Ethnic Serb gunmen in armoured vehicles stormed a village in north Kosovo on Sunday, battling police and barricading themselves in a monastery in a resurgence of violence in the restive north that killed four people, writes Reuters.
The siege centred on a Serbian Orthodox monastery near the village of Banjska in the Serb-majority region where monks and pilgrims hid inside a temple as a shootout raged.
One police officer and three of the attackers died, according to authorities in Kosovo and Serbia.
Ethnic Albanians form the vast majority of the 1.8 million population of Kosovo, a former province of Serbia.
But some 50,000 Serbs in the north have never accepted Kosovo’s 2008 declaration of independence and still see Belgrade as their capital, more than two decades after a Kosovo Albanian guerrilla uprising against repressive Serbian rule.

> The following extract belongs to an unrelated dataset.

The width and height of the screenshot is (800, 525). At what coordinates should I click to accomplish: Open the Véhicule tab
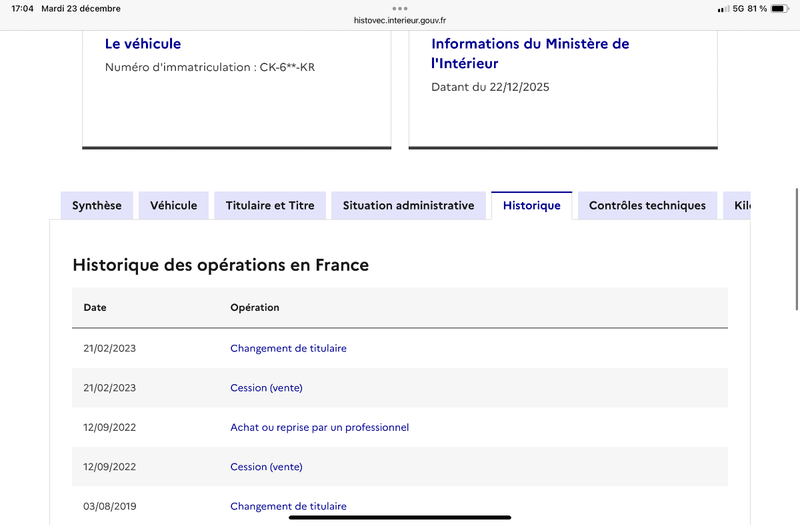click(173, 206)
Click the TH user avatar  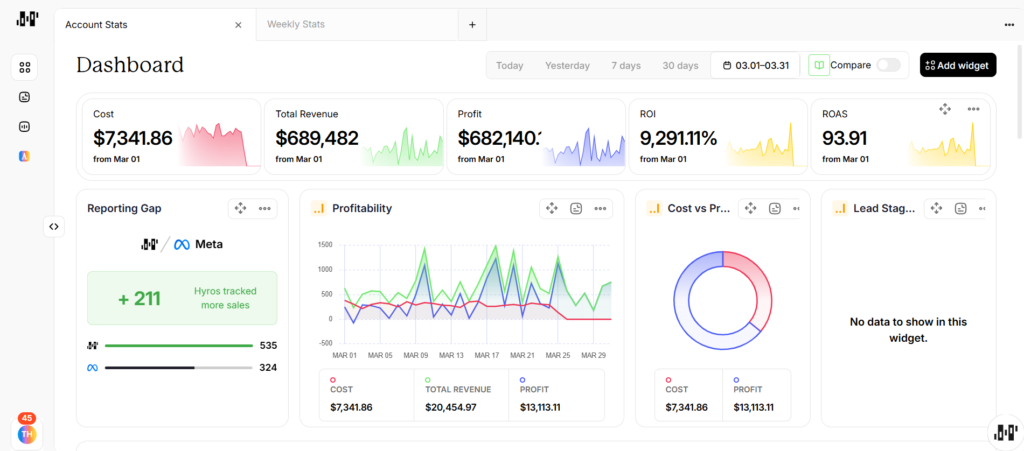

A group of Kosovo Serbs positioned trucks on a bridge into the village, shooting at police who approached them, before the battle moved to the nearby monastery, according to accounts by both Kosovo police and Serbian President Aleksandar Vucic.
The gunmen had left the monastery by night, the Serbian Orthodox Church said, though it was unclear where they went.
Vucic said the action was a rebellion against Kurti, who has refused to form an association of Serb municipalities in north Kosovo: “Serbia will never recognise independent Kosovo, you can kill us all”.
Two Serbs were seriously injured and a fourth among them may have died, Vucic said. He condemned the killing of the police officer and urged restraint from Kosovo Serbs.